### [Work to complete]
Output all of the entries beneath, exactly as written.

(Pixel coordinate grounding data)

■ ■ ■ ■ ■

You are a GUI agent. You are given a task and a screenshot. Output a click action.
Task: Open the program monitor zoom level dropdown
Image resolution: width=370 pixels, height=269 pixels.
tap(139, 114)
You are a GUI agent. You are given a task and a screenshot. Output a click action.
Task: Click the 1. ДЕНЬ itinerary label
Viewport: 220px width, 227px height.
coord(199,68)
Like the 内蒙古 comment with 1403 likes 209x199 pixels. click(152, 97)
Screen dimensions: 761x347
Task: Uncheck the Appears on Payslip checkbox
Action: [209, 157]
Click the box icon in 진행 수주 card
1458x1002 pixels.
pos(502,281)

■ ■ ■ ■ ■

### [Response to the task]
You are a GUI agent. You are given a task and a screenshot. Output a click action.
Task: Open the program monitor zoom level dropdown
Image resolution: width=370 pixels, height=269 pixels.
tap(139, 114)
You are a GUI agent. You are given a task and a screenshot. Output a click action.
Task: Click the 1. ДЕНЬ itinerary label
Viewport: 220px width, 227px height.
coord(199,68)
Like the 内蒙古 comment with 1403 likes 209x199 pixels. click(152, 97)
Screen dimensions: 761x347
Task: Uncheck the Appears on Payslip checkbox
Action: [209, 157]
Click the box icon in 진행 수주 card
1458x1002 pixels.
pos(502,281)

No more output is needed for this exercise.